From: YueHaibing <yuehaibing@huawei.com>
Date: Fri, 15 Mar 2019 02:01:24 +0000 (-0400)
Subject: media: tw5864: Fix possible NULL pointer dereference in tw5864_handle_frame
X-Git-Tag: v4.19.99~356
X-Git-Url: http://git.ipfire.org/gitweb.cgi?a=commitdiff_plain;h=30fd5b16c9081afebe74d4d614fe582ff84ef6b2;p=thirdparty%2Fkernel%2Fstable.git

media: tw5864: Fix possible NULL pointer dereference in tw5864_handle_frame

[ Upstream commit 2e7682ebfc750177a4944eeb56e97a3f05734528 ]

'vb' null check should be done before dereferencing it in
tw5864_handle_frame, otherwise a NULL pointer dereference
may occur.

Fixes: 34d1324edd31 ("[media] pci: Add tw5864 driver")

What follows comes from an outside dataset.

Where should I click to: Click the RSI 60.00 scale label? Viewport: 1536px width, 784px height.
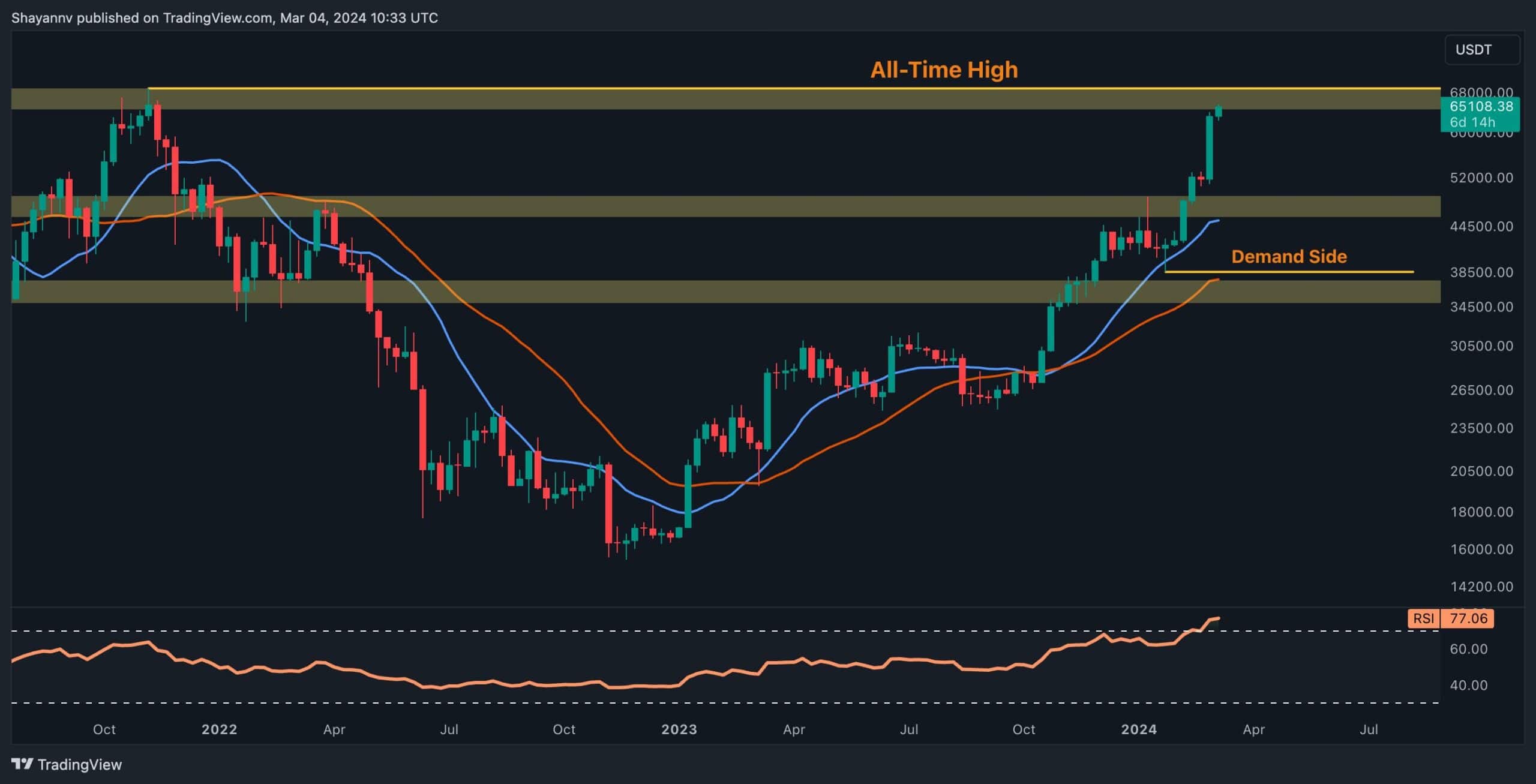pos(1468,648)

Signed-off-by: YueHaibing <yuehaibing@huawei.com>
Signed-off-by: Hans Verkuil <hverkuil-cisco@xs4all.nl>
Signed-off-by: Mauro Carvalho Chehab <mchehab+samsung@kernel.org>
Signed-off-by: Sasha Levin <sashal@kernel.org>
---

diff --git a/drivers/media/pci/tw5864/tw5864-video.c b/drivers/media/pci/tw5864/tw5864-video.c
index ff2b7da90c088..6c40e60ac9939 100644
--- a/drivers/media/pci/tw5864/tw5864-video.c
+++ b/drivers/media/pci/tw5864/tw5864-video.c
@@ -1395,13 +1395,13 @@ static void tw5864_handle_frame(struct tw5864_h264_frame *frame)
 	input->vb = NULL;
 	spin_unlock_irqrestore(&input->slock, flags);
 
-	v4l2_buf = to_vb2_v4l2_buffer(&vb->vb.vb2_buf);
-
 	if (!vb) { /* Gone because of disabling */
 		dev_dbg(&dev->pci->dev, "vb is empty, dropping frame\n");
 		return;
 	}
 
+	v4l2_buf = to_vb2_v4l2_buffer(&vb->vb.vb2_buf);
+
 	/*
 	 * Check for space.
 	 * Mind the overhead of startcode emulation prevention.